→ WORK TO BE COMPLETED: Please identify each line in the listing below that contains the word "order", and copy those lines out in full.

+===+

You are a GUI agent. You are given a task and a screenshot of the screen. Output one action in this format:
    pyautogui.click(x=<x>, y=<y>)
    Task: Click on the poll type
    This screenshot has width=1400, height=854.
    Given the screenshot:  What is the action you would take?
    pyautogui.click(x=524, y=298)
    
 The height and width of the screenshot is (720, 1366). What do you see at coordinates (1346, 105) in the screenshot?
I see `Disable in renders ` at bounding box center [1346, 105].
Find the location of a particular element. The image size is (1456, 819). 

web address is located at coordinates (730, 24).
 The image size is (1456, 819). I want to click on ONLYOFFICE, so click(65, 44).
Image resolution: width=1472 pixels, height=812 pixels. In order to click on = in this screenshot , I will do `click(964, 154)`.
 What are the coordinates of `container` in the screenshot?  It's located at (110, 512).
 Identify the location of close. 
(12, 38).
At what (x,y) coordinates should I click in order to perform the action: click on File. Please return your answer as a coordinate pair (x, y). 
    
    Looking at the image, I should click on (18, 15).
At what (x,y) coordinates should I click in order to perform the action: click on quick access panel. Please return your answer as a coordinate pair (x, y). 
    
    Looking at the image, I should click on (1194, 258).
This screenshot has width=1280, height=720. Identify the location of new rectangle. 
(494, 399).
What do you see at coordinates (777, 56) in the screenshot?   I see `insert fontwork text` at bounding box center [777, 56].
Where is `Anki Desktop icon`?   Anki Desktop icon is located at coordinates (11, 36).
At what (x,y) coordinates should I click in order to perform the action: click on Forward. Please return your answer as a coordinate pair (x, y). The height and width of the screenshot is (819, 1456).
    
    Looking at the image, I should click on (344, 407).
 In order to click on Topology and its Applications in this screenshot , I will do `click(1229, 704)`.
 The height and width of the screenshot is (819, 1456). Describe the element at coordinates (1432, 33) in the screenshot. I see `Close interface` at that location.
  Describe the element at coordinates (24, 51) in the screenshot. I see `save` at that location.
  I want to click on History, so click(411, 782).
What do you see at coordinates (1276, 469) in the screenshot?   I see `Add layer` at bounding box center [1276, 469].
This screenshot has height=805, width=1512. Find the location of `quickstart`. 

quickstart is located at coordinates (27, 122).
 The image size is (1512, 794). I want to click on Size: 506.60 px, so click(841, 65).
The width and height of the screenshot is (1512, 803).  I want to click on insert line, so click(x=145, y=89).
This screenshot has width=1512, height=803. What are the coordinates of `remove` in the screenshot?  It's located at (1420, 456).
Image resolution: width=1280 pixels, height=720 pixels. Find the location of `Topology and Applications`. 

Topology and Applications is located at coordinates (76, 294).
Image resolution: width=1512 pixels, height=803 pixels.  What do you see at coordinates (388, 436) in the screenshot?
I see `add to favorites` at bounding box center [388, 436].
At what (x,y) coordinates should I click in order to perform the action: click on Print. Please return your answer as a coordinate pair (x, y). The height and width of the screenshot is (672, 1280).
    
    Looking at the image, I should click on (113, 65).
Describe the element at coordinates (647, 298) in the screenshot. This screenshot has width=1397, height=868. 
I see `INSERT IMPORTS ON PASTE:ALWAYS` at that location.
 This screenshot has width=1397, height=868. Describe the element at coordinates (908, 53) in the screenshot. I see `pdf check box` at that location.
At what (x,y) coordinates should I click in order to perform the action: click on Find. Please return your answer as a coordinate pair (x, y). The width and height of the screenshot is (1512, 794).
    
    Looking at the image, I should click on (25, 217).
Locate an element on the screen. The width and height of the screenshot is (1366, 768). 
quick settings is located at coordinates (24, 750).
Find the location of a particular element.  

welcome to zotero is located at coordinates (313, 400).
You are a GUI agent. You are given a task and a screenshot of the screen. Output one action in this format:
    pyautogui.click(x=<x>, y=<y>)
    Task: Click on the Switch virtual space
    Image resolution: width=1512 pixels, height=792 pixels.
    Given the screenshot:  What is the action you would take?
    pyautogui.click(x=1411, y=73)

+===+

→ COMPLETED TASK:
Image resolution: width=1472 pixels, height=812 pixels. In order to click on = in this screenshot , I will do `click(964, 154)`.
At what (x,y) coordinates should I click in order to perform the action: click on File. Please return your answer as a coordinate pair (x, y). 
At what (x,y) coordinates should I click in order to perform the action: click on quick access panel. Please return your answer as a coordinate pair (x, y). 
At what (x,y) coordinates should I click in order to perform the action: click on Forward. Please return your answer as a coordinate pair (x, y). The height and width of the screenshot is (819, 1456).
 In order to click on Topology and its Applications in this screenshot , I will do `click(1229, 704)`.
At what (x,y) coordinates should I click in order to perform the action: click on Print. Please return your answer as a coordinate pair (x, y). The height and width of the screenshot is (672, 1280).
At what (x,y) coordinates should I click in order to perform the action: click on Find. Please return your answer as a coordinate pair (x, y). The width and height of the screenshot is (1512, 794).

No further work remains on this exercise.